**Input:**

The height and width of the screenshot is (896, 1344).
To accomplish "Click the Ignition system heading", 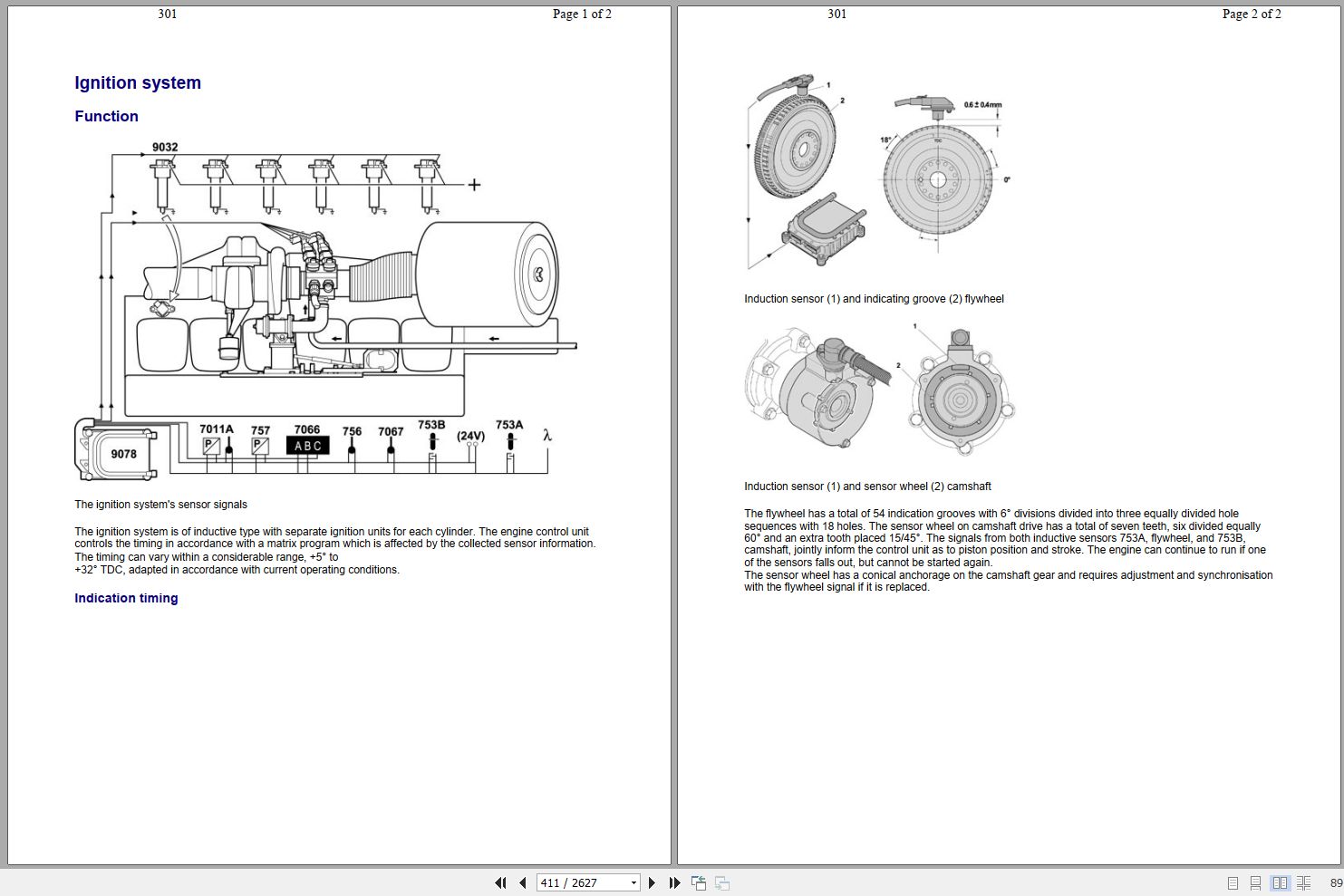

...

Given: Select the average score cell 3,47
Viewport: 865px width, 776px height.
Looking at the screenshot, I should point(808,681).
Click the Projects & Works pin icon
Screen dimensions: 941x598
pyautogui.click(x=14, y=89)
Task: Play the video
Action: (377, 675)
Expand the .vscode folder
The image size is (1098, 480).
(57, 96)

==

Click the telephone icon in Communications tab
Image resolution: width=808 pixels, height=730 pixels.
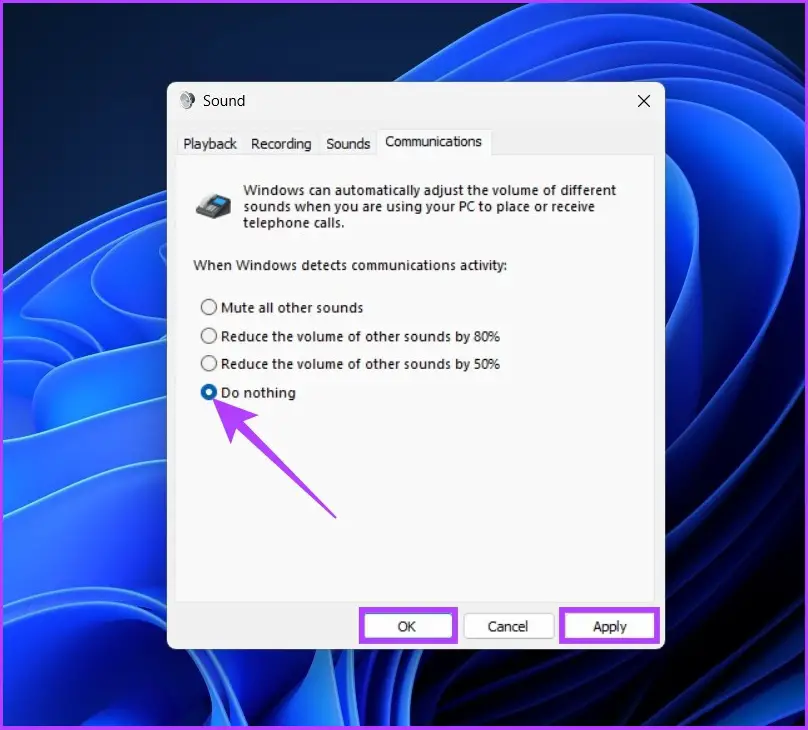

**Your task:**
Please count how many lines of the material above include the string "icon", then give that number alone.

**Written answer:**
2